As regards individual motifs, there are of course a great many that are common to British and to Danish lore that ghosts come at dusk, but that candle-light keeps them at bay; the ghost or fiend in the form of a dog; ghosts that enter only when invited; storms at the deaths of evil men; ghosts or demonic animals guarding buried treasure; the revenge of the dead on those who steal from them or maltreat their bodies; witches that turn into hares; the learned black magician, with his satanic pact and his devilish familiars. All these are ideas that James uses, and though one can unhesitatingly say that they are folkloric, they are too widespread to trace to specific sources. The ghosts that creep slowly and stealthily towards their target in "The Mezzotint" and "Mr Humphreys and his Inheritance" recall those in certain West of England legends, and also in Danish ones, who after having been once exorcised are returning home from their place of banishment by the length of one cock's stride, or one hen's feather or one straw, every year (Brown 1979, 26, 32, 33, 36, 62 and 78; Kristensen 1886, 245 and 247; 1897, 151). In Denmark these "cockstride ghosts" are seen as malevolent, whereas the British ones are penitential, which may make Danish influence slightly more likely here.

Other elements, however, are definitely British or Irish. The songs used to such sinister effect in "Oh Whistle ..." and in "Martin's Close" are well-known Scottish and English ones; Ireland is said to be the source for the belief that ash trees are sinister, which runs counter to English ideas(7) ("The Ash Tree"). In "A Warning to the Curious" (1925) James uses the heraldic arms of East Anglia, which show three crowns, as basis for a convincingly "traditional"-looking claim that three crowns buried on the coast guard England from invasion. This is now often taken as a genuine legend, and was told as such by "several Suffolk residents" to the folklorist Enid Porter, who seems to have accepted it as authentic (Porter 1974, 131-2 and 181). One local writer says that a sexton named Eade, living at Blythburgh in the 1950s, "believed implicitly" that the last remaining crown had saved England from a Nazi invasion (Forrest 1961, 134-5). However, no source earlier than James has yet been found.
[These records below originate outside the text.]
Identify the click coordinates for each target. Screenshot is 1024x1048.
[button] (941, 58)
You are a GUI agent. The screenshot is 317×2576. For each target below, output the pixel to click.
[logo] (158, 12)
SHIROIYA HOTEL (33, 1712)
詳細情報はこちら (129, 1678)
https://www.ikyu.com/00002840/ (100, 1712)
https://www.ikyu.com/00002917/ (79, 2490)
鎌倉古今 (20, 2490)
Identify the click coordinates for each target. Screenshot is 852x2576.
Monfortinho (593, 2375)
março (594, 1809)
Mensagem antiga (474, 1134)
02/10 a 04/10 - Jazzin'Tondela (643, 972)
I believe he simply wove his own story round the heraldic crowns according to the "rules of folklore," possibly modelled on the spurious but popular legend of Drake's Drum or on the tale about the head of Bendigeidfran in the Mabinogion. I also suspect that the remark embedded in his story that "it is rather surprising" that the legend "has not made its way into print before" (James 1970, 567) is a sly hint that he himself invented it.